To determine whether leptin induces NILCO molecules in EmCa affecting cell proliferation, aggressiveness and chemoresistance.

METHODS

Leptin’s effects on the expression of NILCO molecules [mRNAs and proteins for Notch receptors (Notch1-4), ligands (JAG1 and DLL4) and downstream effectors (survivin, Hey2), and leptin (OB-R) and IL-1 (IL-1R tI) receptors] was examined in EmCa cells (type I: Ishikawa, and HEC-1A, and type II: An3Ca and KLE) using Real-time PCR and Western blot analysis, respectively. In addition, the effects of leptin on cell cycle, proliferation and cell invasion were determined using cytometric analysis (Cellometer Vision CBA system), MTT cell proliferation and Matrigel-based invasion assays, respectively. Inhibitors of leptin (nanoparticle-bound leptin peptide receptor antagonist-2, IONP-LPrA2), IL-1 (anti-IL-1R tI antibody) and Notch (siRNA interference RNA) were used to investigate NILCO’s effects on cell proliferation and invasion. Leptin’s effects on Paclitaxel cytotoxicity in EmCa cells was determined by the CCK8 and Cellometer-based Annexin V assays.

RESULTS

For the first time it was shown that leptin is an inducer of Notch in EmCa. Experimental data suggest that leptin induced the expression of NILCO molecules, promoted proliferation and S- phase progression, and reduced Paclitaxel cytotoxicity on EmCa cells. Leptin’s effects were higher in type II EmCa cells. The progression of this more aggressive form of the disease is associated with obesity. Remarkably, the use of the leptin signaling antagonist, IONP-LPrA2, re-sensitized EmCa cells to Paclitaxel.

CONCLUSION

Present data suggest the notion that leptin-induced NILCO could be a link between obesity and EmCa progression and chemoresistance. Most aggressive type II EmCa cells were higher sensitive to leptin, which appears to increase proliferation, cell cycle progression, aggressiveness, and chemoresistance to Paclitaxel. Therefore, leptin and NILCO could be novel therapeutic targets for type II EmCa, which does not have targeted therapy. Overall, IONP-LPrA2 has a potential as a novel adjuvant drug to enhance the effectiveness of type II EmCa chemotherapy.

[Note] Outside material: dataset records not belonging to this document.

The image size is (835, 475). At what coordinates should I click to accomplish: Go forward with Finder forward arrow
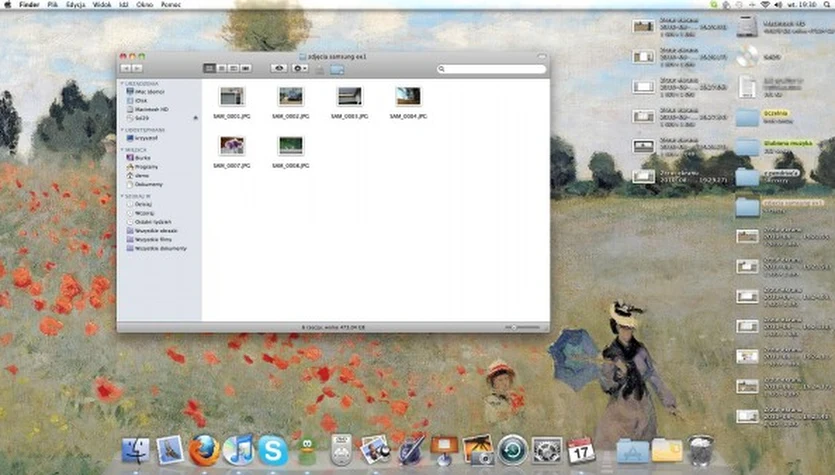coord(137,68)
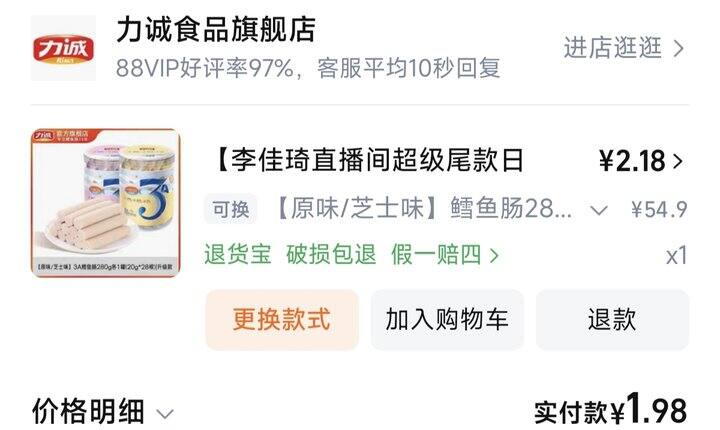Tap the arrow next to ¥2.18
The height and width of the screenshot is (430, 720).
click(678, 161)
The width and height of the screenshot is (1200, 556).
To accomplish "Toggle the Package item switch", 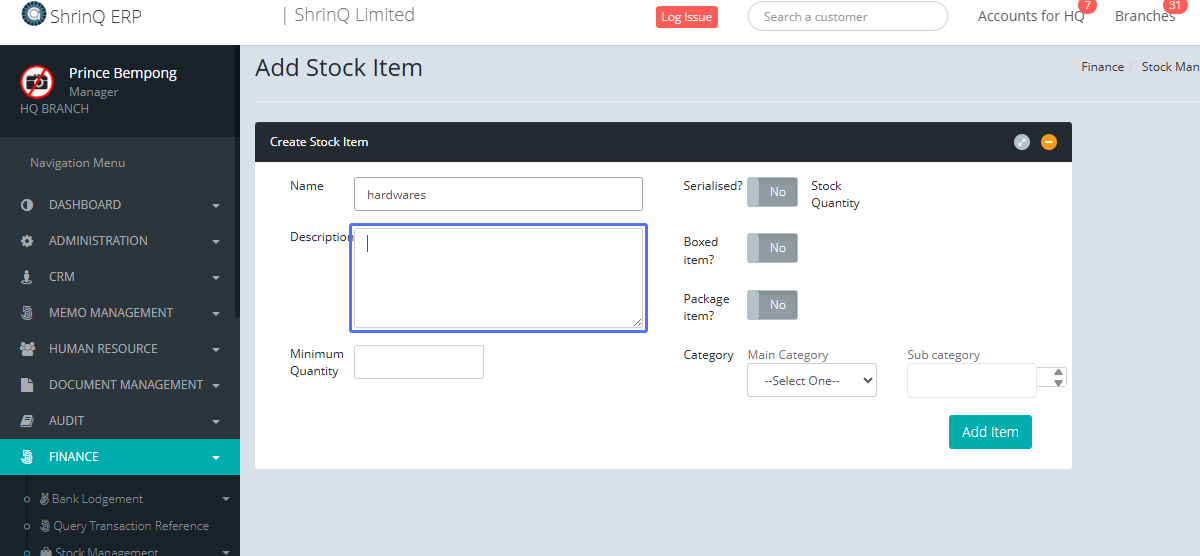I will point(772,305).
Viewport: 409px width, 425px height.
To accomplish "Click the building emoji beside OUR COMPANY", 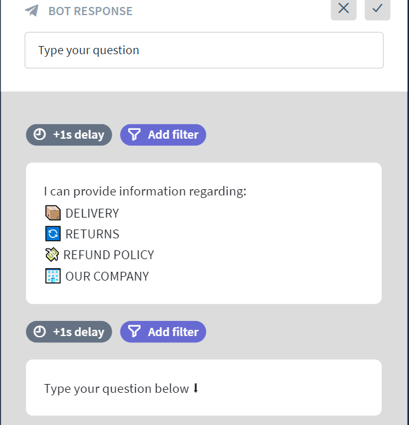I will pos(53,276).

Keywords: Endometrial cancer; Leptin; Notch; Interleukin-1; Notch, IL-1 and Leptin crosstalk outcome; Chemoresistance

Core tip: It’s the first time we report that leptin induces Notch expression in endometrial cancer (EmCa) cells. Moreover, leptin induction of Notch, Interleukin-1 (IL-1) and leptin outcome (NILCO) molecules was higher in type II EmCa cells that showed increased aggressiveness and resistance to Paclitaxel’s cytotoxic effects. Remarkably, the use of a leptin inhibitor, IONP-LPrA2, re-sensitizes EmCa cells to Paclitaxel that suggests targeting NILCO could be a new strategy to increase chemotherapeutic efficiency in type II EmCa that lacks targeted therapies.